● EXCERPTED TEXT
==================================================
# Dried out Smudge Pot



## labellavita7 (Nov 18, 2007)

So I've heard you can just blow your hairdryer over a MAC Fluidline, but what about Smudge Pots?  I don't want to do it and have it harden more rather than become gel-like again.  

What do you do when your smudge pot dries out?  Do you cry and toss it, or is there a way to save it?


----------



## iheartcolor (Nov 19, 2007)

Hmmmmm....since the Smudgepot seems to be more of a waterproof liner than the Fluidline - I would think that the hairdryer method would ruin it.  I think it may just be time for a new one.  But in that case - you could alway try to add a little water maybe.


----------



## paopao (Dec 25, 2007)

My smudge pots have dried too, but I manage to get some product with the brush if I heat it a bit, putting it near to the light for a few seconds. 

BTW, what texture do you prefer, MAC's fluidlines or Stila's smudge pots?


----------



## astronaut (Jan 6, 2008)

Here's a blog written by Kristen of Aromaleigh:
Give your old gel eyeliners a second chance… « Miss K’s Blog
I think it might help. I love Stila's Smudgepots! I really think they are the best gel liners.


----------



## jjjenko (Feb 9, 2009)

I had THOUGHT my smudge pot had dried out, and got really sad. I then took a q-tip and scraped off the top two layers of it, and the texture was like when I first bought it. So try and scrape off a few layers of your smudge pot if you think it's drying out. It's better than tossing it out.


----------



## Chelsssea (Feb 16, 2009)

Quote:

   Originally Posted by *jjjenko* 

 
_I had THOUGHT my smudge pot had dried out, and got really sad. I then took a q-tip and scraped off the top two layers of it, and the texture was like when I first bought it. So try and scrape off a few layers of your smudge pot if you think it's drying out. It's better than tossing it out._

 
That's really interesting! Never heard that. I would but mine in between my hair iron whil my iron was heating up. The pot wa never drectly touching, but it did help for awhile. For now, I've just lst my patience and am using fluidlines. In the future, I will not buy smudgepotsas they dry out SUPER fast compred to fluidlines, but I can make mine semi-usable with heat.


----------
==================================================
● RECORDED INFORMATION

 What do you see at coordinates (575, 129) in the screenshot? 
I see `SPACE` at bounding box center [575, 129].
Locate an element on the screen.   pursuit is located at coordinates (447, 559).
==================================================
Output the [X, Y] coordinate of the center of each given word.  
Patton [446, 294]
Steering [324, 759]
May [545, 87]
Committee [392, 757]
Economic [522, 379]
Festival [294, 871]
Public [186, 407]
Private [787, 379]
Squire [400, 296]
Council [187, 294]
==================================================
● TASK SET
a – In the forum thread about a dried-out smudge pot, what did jjjenko use to scrape off the top two layers?
b – Reproduce the lines of the records starting with the line containing "Steering [324, 759]" and going on through the line containing "Council [187, 294]", both included.
The forum thread and the records have nothing to do with each other.

● CORRECT ANSWERS
a – A q-tip.

b –
Steering [324, 759]
May [545, 87]
Committee [392, 757]
Economic [522, 379]
Festival [294, 871]
Public [186, 407]
Private [787, 379]
Squire [400, 296]
Council [187, 294]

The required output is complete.